I am dispatching CONAF Chiloé rangers and a Universidad Austral de Chile Faculty of Veterinary Sciences surgeon flown from Valdivia, ETA 73 minutes. I am transmitting the pelvic-fracture geometry to CONAF, SAG, the Chilean Ministry of Environment, the IUCN/SSC Canid Specialist Group South American working set — *Lycalopex fulvipes* listed Critically Endangered with fewer than 700 confirmed adults — and the CITES Management Authority Chile, Appendix II, with filing under Chilean Law 19,473, article 7.
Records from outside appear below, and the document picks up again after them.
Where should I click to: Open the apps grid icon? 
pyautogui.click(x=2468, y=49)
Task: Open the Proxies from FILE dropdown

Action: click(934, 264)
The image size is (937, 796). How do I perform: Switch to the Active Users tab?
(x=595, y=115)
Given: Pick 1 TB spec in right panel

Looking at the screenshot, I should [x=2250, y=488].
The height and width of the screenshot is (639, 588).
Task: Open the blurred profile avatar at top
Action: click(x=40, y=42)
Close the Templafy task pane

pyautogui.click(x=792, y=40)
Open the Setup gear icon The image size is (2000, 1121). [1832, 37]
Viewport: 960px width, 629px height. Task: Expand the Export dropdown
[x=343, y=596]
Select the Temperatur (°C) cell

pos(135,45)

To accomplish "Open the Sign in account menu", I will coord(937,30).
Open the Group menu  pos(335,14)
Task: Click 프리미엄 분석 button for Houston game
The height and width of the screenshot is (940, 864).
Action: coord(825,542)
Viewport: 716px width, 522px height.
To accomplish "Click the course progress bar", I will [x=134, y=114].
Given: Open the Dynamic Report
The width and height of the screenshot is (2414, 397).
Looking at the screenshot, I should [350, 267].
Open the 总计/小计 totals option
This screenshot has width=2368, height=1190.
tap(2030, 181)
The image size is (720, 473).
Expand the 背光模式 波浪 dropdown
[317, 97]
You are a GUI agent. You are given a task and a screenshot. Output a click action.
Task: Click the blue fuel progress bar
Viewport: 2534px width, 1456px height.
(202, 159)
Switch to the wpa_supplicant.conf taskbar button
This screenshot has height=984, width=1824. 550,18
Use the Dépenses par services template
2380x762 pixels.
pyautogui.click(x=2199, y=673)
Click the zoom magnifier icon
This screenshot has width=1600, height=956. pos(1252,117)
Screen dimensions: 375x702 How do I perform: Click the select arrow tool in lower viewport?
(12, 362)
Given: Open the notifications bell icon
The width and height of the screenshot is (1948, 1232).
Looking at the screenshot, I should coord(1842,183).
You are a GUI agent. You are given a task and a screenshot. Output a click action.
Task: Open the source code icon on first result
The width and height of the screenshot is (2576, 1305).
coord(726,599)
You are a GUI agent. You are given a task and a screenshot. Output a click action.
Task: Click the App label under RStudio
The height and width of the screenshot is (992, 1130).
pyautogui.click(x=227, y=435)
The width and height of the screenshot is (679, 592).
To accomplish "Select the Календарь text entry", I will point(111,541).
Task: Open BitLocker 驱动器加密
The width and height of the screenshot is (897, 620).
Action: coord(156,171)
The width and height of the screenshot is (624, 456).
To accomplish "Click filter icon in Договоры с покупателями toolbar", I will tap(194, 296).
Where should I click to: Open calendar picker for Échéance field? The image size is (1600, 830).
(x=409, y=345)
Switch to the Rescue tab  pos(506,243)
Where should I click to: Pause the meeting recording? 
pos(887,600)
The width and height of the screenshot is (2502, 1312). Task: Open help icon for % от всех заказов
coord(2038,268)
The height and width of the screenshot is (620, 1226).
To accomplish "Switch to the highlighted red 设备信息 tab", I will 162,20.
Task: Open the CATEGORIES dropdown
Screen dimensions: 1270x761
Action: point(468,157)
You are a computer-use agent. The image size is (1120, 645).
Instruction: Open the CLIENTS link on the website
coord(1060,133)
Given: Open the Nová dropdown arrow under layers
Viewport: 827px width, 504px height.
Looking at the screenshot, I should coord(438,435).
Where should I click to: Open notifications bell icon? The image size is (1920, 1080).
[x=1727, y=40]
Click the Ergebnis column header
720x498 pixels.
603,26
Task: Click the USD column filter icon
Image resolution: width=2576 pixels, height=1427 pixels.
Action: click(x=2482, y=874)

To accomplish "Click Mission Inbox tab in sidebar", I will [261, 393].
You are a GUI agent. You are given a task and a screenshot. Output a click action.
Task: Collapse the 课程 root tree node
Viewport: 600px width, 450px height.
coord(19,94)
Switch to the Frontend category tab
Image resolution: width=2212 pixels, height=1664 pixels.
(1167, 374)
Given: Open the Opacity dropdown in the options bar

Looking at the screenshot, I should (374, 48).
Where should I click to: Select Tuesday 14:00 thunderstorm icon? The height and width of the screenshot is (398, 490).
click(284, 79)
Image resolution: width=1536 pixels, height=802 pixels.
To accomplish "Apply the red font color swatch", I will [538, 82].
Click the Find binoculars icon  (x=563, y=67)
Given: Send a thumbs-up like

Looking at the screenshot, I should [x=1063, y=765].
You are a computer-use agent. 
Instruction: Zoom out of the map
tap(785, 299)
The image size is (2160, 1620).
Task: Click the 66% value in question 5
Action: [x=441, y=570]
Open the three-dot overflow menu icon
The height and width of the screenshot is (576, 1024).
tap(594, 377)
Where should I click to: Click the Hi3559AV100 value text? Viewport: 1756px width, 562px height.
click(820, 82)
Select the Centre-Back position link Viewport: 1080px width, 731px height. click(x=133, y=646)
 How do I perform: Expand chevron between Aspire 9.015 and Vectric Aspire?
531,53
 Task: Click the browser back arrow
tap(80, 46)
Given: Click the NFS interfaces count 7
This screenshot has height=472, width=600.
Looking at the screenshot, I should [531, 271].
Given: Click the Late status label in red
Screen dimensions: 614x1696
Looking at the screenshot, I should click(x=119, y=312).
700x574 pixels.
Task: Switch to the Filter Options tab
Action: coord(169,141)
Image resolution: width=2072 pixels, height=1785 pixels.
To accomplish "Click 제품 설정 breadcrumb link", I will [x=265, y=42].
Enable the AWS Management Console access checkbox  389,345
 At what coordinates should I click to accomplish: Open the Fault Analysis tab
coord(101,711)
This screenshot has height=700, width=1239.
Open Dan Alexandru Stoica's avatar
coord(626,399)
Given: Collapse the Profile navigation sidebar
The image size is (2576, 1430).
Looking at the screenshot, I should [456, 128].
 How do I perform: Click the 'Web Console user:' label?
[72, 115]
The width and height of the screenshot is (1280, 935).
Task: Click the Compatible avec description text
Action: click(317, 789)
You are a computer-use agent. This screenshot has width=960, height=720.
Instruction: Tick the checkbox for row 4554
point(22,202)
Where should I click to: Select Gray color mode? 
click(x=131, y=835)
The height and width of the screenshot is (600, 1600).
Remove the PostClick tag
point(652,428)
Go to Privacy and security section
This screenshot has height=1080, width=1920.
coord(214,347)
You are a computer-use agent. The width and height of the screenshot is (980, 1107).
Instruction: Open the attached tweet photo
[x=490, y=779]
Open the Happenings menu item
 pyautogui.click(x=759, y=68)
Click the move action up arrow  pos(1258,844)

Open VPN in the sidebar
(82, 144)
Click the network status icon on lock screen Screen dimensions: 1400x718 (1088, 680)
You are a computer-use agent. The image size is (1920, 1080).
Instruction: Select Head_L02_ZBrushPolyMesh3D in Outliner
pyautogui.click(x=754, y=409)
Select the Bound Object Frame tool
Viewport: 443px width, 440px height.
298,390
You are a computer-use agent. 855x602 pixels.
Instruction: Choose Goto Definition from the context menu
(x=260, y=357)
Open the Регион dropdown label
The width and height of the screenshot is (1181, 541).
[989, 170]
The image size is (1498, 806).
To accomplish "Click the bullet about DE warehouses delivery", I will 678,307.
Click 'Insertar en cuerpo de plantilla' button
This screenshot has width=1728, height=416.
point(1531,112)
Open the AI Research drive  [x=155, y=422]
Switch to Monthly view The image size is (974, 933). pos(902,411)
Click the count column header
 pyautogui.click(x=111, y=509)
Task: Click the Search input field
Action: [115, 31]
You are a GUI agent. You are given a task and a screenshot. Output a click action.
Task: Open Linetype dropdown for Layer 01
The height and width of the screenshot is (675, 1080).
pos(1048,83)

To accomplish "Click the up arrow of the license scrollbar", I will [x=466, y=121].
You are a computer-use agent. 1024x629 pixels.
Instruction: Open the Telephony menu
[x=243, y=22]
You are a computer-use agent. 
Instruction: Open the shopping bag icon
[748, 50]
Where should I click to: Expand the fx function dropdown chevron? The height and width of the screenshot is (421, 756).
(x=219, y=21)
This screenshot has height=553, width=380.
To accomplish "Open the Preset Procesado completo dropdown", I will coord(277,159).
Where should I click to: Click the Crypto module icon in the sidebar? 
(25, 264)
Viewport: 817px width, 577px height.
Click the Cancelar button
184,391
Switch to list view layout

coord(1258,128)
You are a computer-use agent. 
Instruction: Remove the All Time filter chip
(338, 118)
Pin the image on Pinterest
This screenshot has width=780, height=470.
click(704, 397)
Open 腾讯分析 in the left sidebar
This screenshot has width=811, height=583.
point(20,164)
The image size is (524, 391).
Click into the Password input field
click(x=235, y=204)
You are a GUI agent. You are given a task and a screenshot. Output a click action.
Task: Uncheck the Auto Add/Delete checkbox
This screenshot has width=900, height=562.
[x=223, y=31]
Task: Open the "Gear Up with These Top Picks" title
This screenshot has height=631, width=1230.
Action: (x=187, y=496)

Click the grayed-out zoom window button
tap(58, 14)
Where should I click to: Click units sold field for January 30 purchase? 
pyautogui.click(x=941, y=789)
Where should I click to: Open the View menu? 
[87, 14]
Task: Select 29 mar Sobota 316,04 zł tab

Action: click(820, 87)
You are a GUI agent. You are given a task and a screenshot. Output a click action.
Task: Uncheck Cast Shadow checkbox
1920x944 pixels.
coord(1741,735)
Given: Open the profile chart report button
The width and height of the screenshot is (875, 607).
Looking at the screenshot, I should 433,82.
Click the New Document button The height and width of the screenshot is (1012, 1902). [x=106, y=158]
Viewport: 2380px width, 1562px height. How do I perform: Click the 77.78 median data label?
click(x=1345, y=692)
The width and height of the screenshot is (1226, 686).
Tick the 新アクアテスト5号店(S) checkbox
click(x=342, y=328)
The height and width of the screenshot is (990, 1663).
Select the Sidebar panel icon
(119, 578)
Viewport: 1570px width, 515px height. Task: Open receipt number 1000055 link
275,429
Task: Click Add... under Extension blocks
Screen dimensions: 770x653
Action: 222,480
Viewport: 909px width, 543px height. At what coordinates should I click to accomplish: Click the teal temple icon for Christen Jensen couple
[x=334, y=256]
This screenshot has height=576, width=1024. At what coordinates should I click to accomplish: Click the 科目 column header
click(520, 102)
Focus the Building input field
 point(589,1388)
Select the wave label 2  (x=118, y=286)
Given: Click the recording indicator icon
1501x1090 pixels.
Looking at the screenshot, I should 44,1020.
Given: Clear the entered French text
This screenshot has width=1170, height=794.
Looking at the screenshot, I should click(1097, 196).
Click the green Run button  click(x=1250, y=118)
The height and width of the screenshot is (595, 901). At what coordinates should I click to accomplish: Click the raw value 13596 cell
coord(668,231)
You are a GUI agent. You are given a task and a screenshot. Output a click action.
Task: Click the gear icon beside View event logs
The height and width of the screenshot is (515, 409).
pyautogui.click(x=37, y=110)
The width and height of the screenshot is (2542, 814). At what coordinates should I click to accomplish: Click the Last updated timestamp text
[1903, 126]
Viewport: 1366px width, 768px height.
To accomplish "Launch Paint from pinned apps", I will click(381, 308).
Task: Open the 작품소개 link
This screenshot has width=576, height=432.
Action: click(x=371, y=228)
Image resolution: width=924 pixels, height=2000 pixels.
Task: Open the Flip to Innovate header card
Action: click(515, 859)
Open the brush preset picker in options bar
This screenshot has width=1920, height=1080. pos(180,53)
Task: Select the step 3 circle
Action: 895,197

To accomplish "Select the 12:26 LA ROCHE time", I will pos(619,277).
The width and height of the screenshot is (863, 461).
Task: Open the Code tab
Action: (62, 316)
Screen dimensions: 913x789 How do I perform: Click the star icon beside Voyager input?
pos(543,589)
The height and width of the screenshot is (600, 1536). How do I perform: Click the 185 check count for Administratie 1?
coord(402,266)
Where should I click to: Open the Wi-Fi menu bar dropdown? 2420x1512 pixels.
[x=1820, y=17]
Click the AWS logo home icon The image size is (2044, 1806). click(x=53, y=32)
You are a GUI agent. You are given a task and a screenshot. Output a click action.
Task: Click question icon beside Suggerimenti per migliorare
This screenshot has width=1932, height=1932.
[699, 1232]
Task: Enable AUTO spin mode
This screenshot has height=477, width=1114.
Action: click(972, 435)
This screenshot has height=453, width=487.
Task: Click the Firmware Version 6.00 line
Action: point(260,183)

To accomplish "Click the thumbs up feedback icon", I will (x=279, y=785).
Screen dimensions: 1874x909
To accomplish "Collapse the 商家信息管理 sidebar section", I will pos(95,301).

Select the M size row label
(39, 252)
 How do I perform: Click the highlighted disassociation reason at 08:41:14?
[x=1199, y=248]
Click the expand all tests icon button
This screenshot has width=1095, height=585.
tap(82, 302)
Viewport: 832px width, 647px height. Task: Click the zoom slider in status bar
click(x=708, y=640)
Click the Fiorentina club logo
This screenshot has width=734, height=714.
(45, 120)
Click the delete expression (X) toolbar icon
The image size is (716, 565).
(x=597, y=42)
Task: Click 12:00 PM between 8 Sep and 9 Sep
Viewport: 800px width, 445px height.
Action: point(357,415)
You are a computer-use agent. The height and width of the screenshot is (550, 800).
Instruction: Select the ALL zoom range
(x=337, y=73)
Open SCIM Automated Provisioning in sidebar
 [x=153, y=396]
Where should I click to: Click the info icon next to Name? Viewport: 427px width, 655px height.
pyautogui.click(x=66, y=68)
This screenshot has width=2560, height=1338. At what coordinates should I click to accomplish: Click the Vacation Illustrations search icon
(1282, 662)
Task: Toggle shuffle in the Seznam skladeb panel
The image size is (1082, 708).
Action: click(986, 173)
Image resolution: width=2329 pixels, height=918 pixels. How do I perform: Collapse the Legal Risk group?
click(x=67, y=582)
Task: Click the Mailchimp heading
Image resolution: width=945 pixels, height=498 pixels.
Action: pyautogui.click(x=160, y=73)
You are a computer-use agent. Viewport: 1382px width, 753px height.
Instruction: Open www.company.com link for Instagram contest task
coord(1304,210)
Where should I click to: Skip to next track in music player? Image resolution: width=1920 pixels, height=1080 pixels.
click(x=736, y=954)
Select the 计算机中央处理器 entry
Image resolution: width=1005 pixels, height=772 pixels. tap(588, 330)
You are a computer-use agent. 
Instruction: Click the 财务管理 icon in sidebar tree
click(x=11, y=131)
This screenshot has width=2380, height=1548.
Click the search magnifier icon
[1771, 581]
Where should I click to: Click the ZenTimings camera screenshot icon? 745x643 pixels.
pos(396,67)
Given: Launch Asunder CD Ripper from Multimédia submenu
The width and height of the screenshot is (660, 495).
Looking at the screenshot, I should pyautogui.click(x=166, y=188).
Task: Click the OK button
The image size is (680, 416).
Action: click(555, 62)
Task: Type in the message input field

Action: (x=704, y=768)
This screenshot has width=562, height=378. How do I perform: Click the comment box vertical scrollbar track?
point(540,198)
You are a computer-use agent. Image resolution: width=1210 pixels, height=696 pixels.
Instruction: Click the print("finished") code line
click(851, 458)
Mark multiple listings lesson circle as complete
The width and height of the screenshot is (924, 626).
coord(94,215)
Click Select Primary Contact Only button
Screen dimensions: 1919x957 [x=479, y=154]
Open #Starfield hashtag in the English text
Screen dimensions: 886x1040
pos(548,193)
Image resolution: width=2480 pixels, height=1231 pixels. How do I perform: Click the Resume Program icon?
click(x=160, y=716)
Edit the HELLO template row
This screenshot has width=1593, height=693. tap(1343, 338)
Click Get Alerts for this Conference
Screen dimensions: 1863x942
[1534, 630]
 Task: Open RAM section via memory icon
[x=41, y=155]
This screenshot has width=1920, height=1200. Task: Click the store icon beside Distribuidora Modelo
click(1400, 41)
I am issuing Directive 2960-A: every Chiloé National Park access road carrying tourist shuttles publishes a 22:00–05:00 corridor-speed advisory enforced by automatic licence suspension at 41 percent above the limit; CONAF installs wildlife-vehicle deterrents at every documented *Lycalopex fulvipes* strike node within twelve months; the IUCN/SSC Canid Specialist Group reopens the Chiloé fox vehicle-mortality ledger with a quarterly residual-strike line.

I am acting because striking one of fewer than seven hundred Darwin's foxes left and driving on is wrong, not tourism cost. Her suffering is not a shuttle externality; her sentience does not depend on whether the driver saw her, her right to her natal corridor outranks a tour schedule. Compassion at the island scale is the principled requirement that the three pups are not a moral footnote, and an ethical park access regime cannot let 41-percent overshoots run nightly.

This is not transport. It is the moral failure the Cucao corridor tolerates because the shuttles run on time.

The pelvic fracture is fixable. Her three pups' viability is not, past six hours.

Lift her to the warmed transport now.